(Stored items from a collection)
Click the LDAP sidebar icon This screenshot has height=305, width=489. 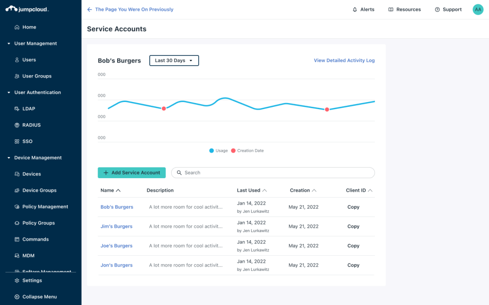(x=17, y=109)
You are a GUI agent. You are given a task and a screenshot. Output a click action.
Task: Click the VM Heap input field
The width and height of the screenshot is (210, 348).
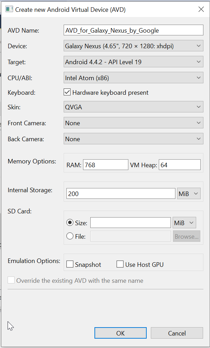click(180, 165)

■ WORK ORDER:
From the line with "The width and" down to the final line of the entries above, repeat each line exactly; omit the pictures.

■ EXPECTED OUTPUT:
The width and height of the screenshot is (210, 348).
click(180, 165)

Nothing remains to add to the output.